• _EXERCISE OBJECTIVE_
Below are some records. Return exactly the lines from the one with "You are a computer-use agent. The" to the one with "Click the light blue SIGMET area", and nothing else.

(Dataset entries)
^^^^^^^^
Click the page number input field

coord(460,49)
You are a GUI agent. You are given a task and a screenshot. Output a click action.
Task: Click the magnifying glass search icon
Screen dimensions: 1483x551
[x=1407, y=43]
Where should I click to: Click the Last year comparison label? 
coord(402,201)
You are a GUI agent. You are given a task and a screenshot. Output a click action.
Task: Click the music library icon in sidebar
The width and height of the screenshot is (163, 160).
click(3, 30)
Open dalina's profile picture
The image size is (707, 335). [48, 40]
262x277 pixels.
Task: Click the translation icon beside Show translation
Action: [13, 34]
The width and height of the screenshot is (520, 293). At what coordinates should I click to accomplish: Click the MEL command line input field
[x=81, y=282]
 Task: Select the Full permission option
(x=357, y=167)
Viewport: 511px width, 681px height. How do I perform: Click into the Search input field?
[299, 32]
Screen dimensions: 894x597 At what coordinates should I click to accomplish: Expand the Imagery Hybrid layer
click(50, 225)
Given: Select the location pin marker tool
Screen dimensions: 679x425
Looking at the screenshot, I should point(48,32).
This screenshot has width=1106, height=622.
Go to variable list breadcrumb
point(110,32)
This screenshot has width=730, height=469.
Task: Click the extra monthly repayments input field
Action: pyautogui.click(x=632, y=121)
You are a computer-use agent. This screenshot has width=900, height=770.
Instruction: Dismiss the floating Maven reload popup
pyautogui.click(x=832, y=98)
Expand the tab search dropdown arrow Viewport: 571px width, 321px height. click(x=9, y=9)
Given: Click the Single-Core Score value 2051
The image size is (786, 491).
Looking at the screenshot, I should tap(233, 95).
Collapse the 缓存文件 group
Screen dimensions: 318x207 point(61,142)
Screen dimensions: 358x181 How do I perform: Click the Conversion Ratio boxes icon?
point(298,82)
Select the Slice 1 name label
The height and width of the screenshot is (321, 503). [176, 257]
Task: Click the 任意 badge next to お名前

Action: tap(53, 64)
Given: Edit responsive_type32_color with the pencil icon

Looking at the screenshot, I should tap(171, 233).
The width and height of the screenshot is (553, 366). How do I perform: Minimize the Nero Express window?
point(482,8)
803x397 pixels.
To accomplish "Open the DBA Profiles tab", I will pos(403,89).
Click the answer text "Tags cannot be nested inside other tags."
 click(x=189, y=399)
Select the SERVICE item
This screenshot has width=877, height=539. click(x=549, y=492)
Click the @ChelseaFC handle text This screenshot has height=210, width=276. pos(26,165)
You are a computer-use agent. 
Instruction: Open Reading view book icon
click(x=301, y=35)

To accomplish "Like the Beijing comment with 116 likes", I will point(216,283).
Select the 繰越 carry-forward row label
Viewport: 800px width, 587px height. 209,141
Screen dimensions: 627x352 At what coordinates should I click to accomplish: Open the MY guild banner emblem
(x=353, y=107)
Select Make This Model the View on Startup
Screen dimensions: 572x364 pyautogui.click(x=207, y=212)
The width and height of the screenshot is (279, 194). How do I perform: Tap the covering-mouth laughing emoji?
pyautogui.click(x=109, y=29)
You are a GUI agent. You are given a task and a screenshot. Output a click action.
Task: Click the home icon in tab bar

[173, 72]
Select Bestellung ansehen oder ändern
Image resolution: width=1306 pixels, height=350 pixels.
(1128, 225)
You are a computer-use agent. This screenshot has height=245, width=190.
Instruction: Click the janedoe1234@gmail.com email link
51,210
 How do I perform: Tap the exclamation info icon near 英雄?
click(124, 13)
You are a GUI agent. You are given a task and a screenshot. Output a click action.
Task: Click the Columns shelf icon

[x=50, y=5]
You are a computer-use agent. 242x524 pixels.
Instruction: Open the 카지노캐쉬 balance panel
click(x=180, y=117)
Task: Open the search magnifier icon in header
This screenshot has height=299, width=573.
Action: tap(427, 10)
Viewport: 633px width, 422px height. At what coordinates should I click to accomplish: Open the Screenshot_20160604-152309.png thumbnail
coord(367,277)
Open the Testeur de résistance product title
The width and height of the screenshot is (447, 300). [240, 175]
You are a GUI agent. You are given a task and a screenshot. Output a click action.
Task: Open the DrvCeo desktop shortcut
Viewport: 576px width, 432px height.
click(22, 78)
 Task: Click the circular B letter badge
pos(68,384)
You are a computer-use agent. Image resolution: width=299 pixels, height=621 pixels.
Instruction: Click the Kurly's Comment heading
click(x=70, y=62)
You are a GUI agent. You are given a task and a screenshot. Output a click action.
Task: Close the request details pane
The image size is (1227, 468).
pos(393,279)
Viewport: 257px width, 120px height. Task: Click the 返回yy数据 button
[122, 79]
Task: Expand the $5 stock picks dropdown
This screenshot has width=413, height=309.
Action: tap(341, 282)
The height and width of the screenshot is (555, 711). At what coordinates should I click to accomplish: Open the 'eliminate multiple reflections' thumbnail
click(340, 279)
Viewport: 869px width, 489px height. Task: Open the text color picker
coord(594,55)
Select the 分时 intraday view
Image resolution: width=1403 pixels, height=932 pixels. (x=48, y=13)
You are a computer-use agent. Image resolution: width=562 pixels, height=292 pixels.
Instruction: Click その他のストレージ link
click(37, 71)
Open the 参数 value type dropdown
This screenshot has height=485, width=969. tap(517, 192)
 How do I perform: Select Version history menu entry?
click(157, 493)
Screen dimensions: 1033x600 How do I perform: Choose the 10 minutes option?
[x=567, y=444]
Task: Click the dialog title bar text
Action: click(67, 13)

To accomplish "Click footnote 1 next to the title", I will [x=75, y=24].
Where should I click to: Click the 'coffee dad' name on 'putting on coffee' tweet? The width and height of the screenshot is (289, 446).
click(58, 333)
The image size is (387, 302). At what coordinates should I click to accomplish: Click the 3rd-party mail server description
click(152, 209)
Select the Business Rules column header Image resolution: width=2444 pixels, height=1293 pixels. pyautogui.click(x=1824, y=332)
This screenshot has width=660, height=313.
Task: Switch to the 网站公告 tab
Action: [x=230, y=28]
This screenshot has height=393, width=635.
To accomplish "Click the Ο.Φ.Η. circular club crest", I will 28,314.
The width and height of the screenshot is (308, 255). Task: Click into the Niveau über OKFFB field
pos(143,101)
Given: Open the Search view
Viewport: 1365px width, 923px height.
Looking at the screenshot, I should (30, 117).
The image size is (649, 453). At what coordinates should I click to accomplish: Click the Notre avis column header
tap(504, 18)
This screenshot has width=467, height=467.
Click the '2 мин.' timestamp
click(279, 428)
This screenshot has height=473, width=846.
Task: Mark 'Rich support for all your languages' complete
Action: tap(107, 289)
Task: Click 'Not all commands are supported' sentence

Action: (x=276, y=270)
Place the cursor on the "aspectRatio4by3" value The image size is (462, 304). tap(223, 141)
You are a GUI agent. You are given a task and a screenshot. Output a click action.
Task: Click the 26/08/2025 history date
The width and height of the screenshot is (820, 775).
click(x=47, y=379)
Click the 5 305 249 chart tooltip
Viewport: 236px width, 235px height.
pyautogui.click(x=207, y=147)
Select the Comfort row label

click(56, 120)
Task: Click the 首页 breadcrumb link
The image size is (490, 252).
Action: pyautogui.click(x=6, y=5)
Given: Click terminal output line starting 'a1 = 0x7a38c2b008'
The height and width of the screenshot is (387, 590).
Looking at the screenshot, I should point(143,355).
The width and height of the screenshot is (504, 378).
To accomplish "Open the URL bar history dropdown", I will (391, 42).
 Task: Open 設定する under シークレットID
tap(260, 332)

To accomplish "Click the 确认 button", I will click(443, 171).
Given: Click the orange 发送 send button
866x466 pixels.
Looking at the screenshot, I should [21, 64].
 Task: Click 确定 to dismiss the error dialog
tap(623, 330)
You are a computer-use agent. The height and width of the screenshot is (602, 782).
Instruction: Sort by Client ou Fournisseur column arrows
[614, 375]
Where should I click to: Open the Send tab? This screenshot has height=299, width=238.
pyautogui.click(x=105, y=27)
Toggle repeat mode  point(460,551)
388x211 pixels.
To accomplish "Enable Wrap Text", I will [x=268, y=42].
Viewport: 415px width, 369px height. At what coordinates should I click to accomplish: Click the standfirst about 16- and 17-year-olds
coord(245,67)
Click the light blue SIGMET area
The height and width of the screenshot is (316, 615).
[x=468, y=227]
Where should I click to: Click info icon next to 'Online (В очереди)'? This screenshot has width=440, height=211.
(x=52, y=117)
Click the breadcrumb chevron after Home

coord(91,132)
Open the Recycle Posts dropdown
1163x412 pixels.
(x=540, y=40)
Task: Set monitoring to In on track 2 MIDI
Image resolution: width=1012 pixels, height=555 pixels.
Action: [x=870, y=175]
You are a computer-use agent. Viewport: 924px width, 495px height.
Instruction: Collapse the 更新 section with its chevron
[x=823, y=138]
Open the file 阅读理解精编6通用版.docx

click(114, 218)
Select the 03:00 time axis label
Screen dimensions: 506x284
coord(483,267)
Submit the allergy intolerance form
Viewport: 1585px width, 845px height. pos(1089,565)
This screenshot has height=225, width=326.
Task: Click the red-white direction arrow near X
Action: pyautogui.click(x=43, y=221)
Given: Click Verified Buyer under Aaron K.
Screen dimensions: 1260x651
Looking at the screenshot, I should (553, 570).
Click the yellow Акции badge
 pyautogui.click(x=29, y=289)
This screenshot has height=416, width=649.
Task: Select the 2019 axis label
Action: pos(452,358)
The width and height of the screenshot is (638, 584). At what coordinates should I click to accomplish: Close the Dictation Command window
^^^^^^^^
• _ANSWER AREA_
You are a computer-use agent. The height and width of the screenshot is (602, 782).
Instruction: Sort by Client ou Fournisseur column arrows
[614, 375]
Where should I click to: Open the Send tab? This screenshot has height=299, width=238.
pyautogui.click(x=105, y=27)
Toggle repeat mode  point(460,551)
388x211 pixels.
To accomplish "Enable Wrap Text", I will [x=268, y=42].
Viewport: 415px width, 369px height. At what coordinates should I click to accomplish: Click the standfirst about 16- and 17-year-olds
coord(245,67)
Click the light blue SIGMET area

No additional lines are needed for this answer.